_TASK DIRECTIONS_. Every entry must be echoed exactly.

..........

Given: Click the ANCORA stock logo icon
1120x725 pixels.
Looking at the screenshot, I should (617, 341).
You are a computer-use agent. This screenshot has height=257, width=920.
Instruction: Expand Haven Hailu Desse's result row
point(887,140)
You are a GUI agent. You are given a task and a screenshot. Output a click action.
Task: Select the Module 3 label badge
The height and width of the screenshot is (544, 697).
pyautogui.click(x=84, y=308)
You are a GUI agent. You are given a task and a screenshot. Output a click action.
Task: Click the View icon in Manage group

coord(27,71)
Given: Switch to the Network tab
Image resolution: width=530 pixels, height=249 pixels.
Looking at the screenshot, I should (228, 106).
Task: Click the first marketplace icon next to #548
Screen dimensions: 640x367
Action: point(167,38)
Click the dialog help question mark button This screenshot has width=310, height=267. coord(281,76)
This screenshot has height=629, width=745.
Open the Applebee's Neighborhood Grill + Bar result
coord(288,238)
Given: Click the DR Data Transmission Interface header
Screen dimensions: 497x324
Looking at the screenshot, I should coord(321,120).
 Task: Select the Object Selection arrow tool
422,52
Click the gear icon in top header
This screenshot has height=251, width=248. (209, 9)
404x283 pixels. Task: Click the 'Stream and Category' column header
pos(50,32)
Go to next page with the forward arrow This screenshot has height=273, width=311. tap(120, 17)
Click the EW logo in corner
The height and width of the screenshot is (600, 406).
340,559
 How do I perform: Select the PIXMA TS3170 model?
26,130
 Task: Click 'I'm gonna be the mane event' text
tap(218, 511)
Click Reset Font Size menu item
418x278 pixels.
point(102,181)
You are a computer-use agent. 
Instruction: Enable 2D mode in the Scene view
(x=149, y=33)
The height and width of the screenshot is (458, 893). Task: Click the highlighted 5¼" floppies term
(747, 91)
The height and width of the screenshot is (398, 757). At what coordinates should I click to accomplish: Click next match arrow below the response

..........

_RESULT OF THE EXERCISE_.
Given: Click the ANCORA stock logo icon
1120x725 pixels.
Looking at the screenshot, I should (617, 341).
You are a computer-use agent. This screenshot has height=257, width=920.
Instruction: Expand Haven Hailu Desse's result row
point(887,140)
You are a GUI agent. You are given a task and a screenshot. Output a click action.
Task: Select the Module 3 label badge
The height and width of the screenshot is (544, 697).
pyautogui.click(x=84, y=308)
You are a GUI agent. You are given a task and a screenshot. Output a click action.
Task: Click the View icon in Manage group

coord(27,71)
Given: Switch to the Network tab
Image resolution: width=530 pixels, height=249 pixels.
Looking at the screenshot, I should (228, 106).
Task: Click the first marketplace icon next to #548
Screen dimensions: 640x367
Action: point(167,38)
Click the dialog help question mark button This screenshot has width=310, height=267. coord(281,76)
This screenshot has height=629, width=745.
Open the Applebee's Neighborhood Grill + Bar result
coord(288,238)
Given: Click the DR Data Transmission Interface header
Screen dimensions: 497x324
Looking at the screenshot, I should coord(321,120).
 Task: Select the Object Selection arrow tool
422,52
Click the gear icon in top header
This screenshot has height=251, width=248. (209, 9)
404x283 pixels. Task: Click the 'Stream and Category' column header
pos(50,32)
Go to next page with the forward arrow This screenshot has height=273, width=311. tap(120, 17)
Click the EW logo in corner
The height and width of the screenshot is (600, 406).
340,559
 How do I perform: Select the PIXMA TS3170 model?
26,130
 Task: Click 'I'm gonna be the mane event' text
tap(218, 511)
Click Reset Font Size menu item
418x278 pixels.
point(102,181)
You are a computer-use agent. 
Instruction: Enable 2D mode in the Scene view
(x=149, y=33)
The height and width of the screenshot is (458, 893). Task: Click the highlighted 5¼" floppies term
(747, 91)
The height and width of the screenshot is (398, 757). At what coordinates should I click to accomplish: Click next match arrow below the response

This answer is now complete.